From: Chengming Zhou <zhouchengming@bytedance.com>
To: Yosry Ahmed <yosryahmed@google.com>
Cc: Johannes Weiner <hannes@cmpxchg.org>,
Nhat Pham <nphamcs@gmail.com>,
Andrew Morton <akpm@linux-foundation.org>,
Chris Li <chriscli@google.com>,
linux-kernel@vger.kernel.org, linux-mm@kvack.org
Subject: Re: [PATCH v2 2/3] mm/zswap: fix race between lru writeback and swapoff
Date: Tue, 30 Jan 2024 10:30:20 +0800 [thread overview]
Message-ID: <527bd543-97a5-4262-be73-6a5d21c2f896@bytedance.com> (raw)

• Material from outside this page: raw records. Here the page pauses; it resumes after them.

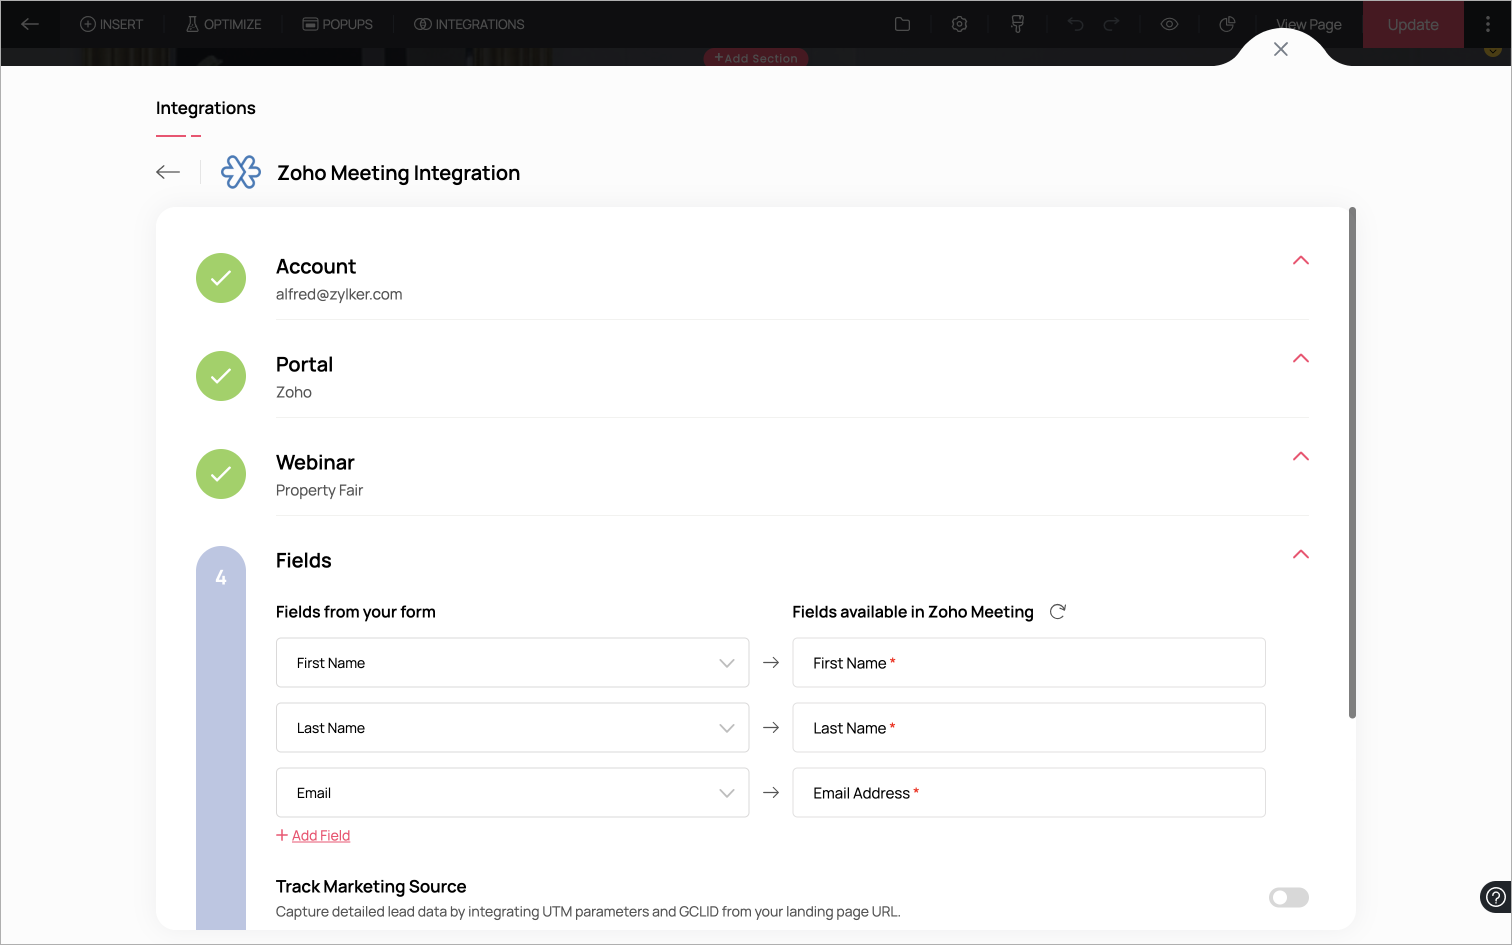Open the help question mark icon
1512x945 pixels.
1495,897
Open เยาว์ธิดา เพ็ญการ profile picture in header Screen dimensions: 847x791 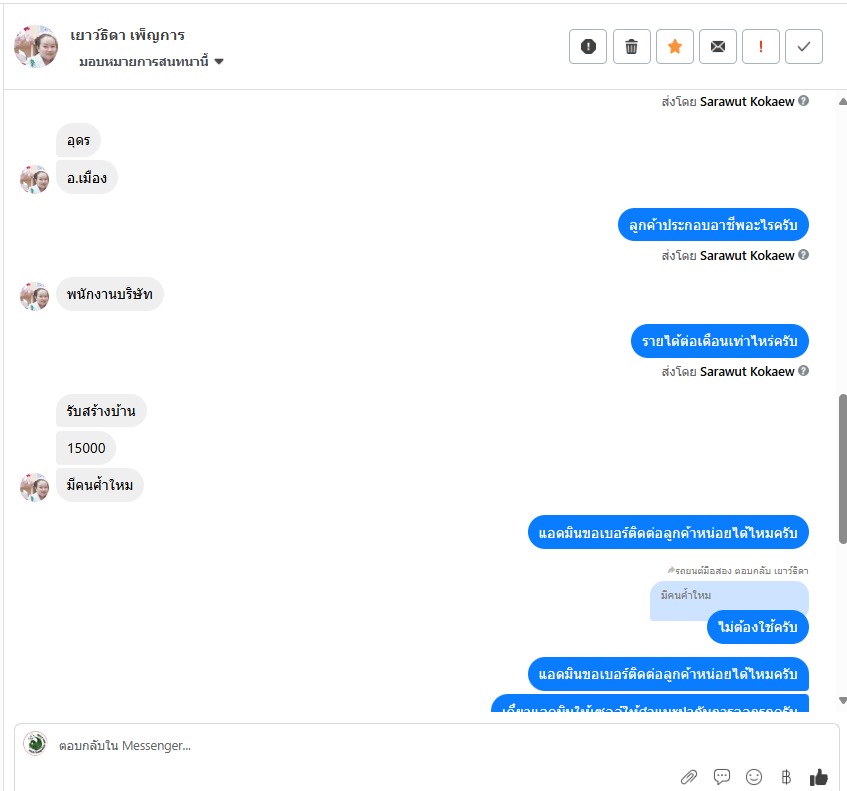coord(36,46)
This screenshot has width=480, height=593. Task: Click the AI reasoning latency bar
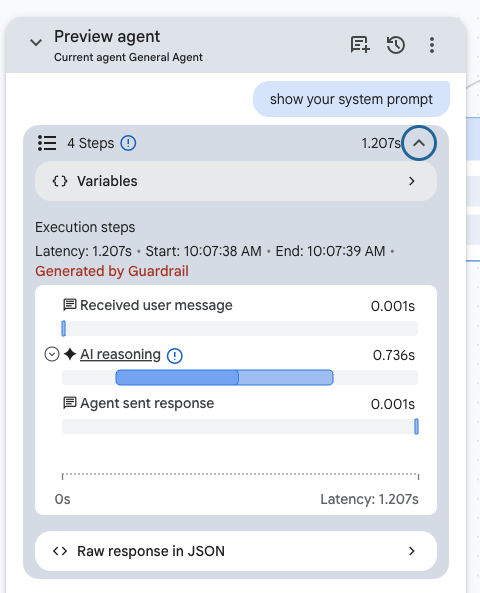(x=224, y=377)
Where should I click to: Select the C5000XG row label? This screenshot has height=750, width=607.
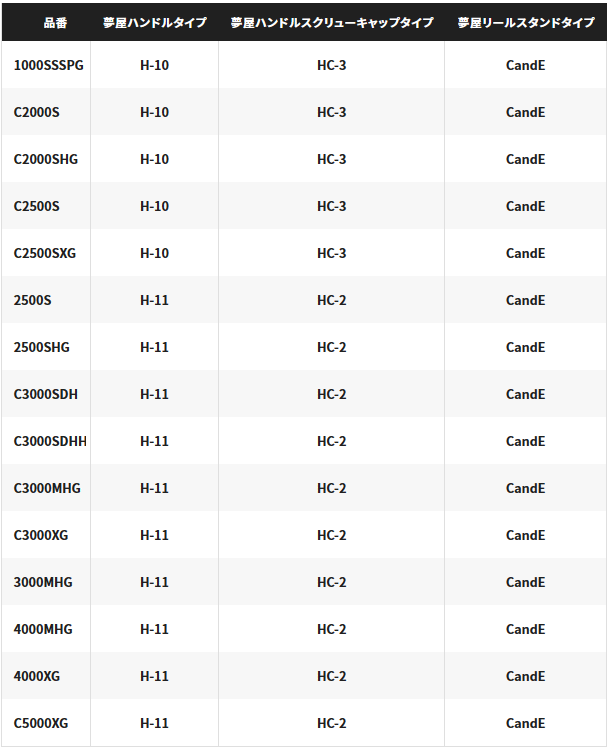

In-Reply-To: <ZbhBNkayw1hNlkpL@google.com>
On 2024/1/30 08:22, Yosry Ahmed wrote:
> On Sun, Jan 28, 2024 at 01:28:50PM +0000, Chengming Zhou wrote:
>> LRU writeback has race problem with swapoff, as spotted by Yosry [1]:
>>
>> CPU1 CPU2
>> shrink_memcg_cb swap_off
>> list_lru_isolate zswap_invalidate
>> zswap_swapoff
>> kfree(tree)
>> // UAF
>> spin_lock(&tree->lock)
>>
>> The problem is that the entry in lru list can't protect the tree from
>> being swapoff and freed, and the entry also can be invalidated and freed
>> concurrently after we unlock the lru lock.
>>
>> We can fix it by moving the swap cache allocation ahead before
>> referencing the tree, then check invalidate race with tree lock,
>> only after that we can safely deref the entry. Note we couldn't
>> deref entry or tree anymore after we unlock the folio, since we
>> depend on this to hold on swapoff.
>>
>> So this patch moves all tree and entry usage to zswap_writeback_entry(),
>> we only use the copied swpentry on the stack to allocate swap cache
>> and if returned with folio locked we can reference the tree safely.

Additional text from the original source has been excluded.